Situasi ini muncul karena tarif angkutan laut penyeberangan saat ini, berdasarkan perhitungan resmi Tim Tarif Kementerian Perhubungan tahun 2019, masih mengalami defisit sebesar 31,81% dari harga pokok produksi (HPP).
Ketua Umum Gabungan Pengusaha Angkutan Sungai, Danau dan Penyeberangan (Gapasdap), Khoiri Soetomo, menyatakan bahwa pihaknya memahami dorongan pemerintah untuk meningkatkan mobilitas masyarakat dan pertumbuhan ekonomi melalui stimulus tarif transportasi, termasuk diskon 50% untuk tiket angkutan laut.
Namun, Khoiri menambahkan bahwa terdapat beberapa catatan penting yang perlu disampaikan agar penerapan kebijakan tersebut tidak merugikan keberlanjutan sektor angkutan laut penyeberangan di Indonesia.

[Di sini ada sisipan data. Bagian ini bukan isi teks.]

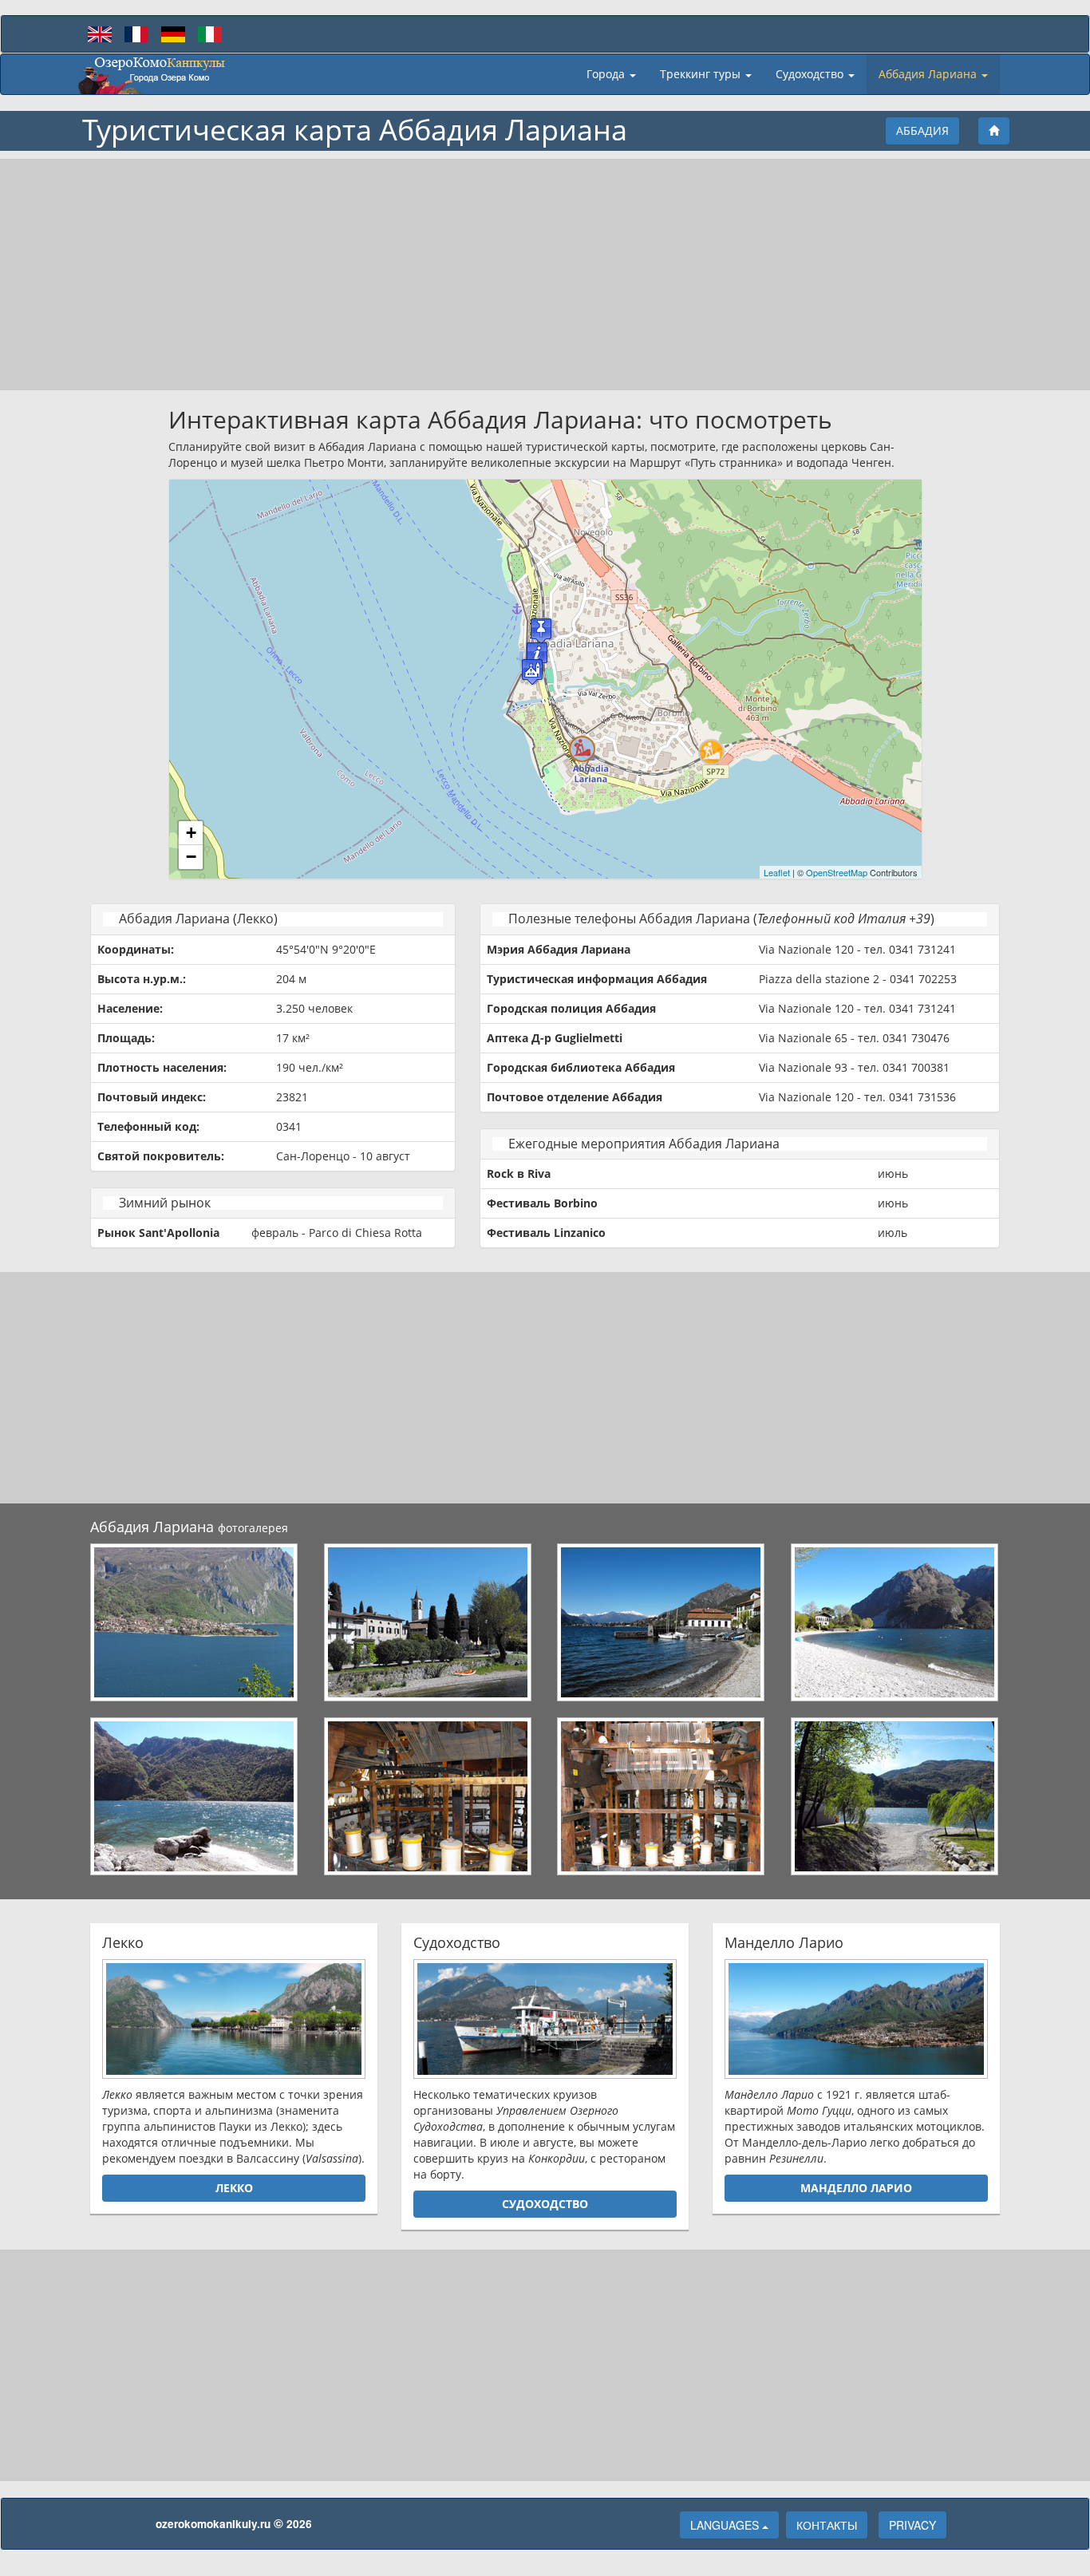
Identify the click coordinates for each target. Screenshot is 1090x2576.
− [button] (191, 857)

Ia menjelaskan, tarif angkutan laut penyeberangan saat ini berada di bawah biaya operasional yang wajar karena ada kekurangan hingga 31,81% dari HPP. “Perhitungan ini masih mengacu pada formula tarif tahun 2019, dengan asumsi biaya UMR dan nilai tukar rupiah yang jauh lebih rendah dibandingkan kondisi sekarang,” jelasnya.
Menurut regulasi, penyesuaian tarif seharusnya sudah berlaku sejak 1 Oktober 2024. Namun, hingga kini, penerapan penyesuaian tersebut masih tertunda tanpa kejelasan kapan akan dilakukan. Kondisi ini secara tidak langsung menunjukkan bahwa operator kapal angkutan laut penyeberangan telah memberikan ‘diskon tarif’ kepada masyarakat dan menghadapi beban biaya operasional yang tinggi.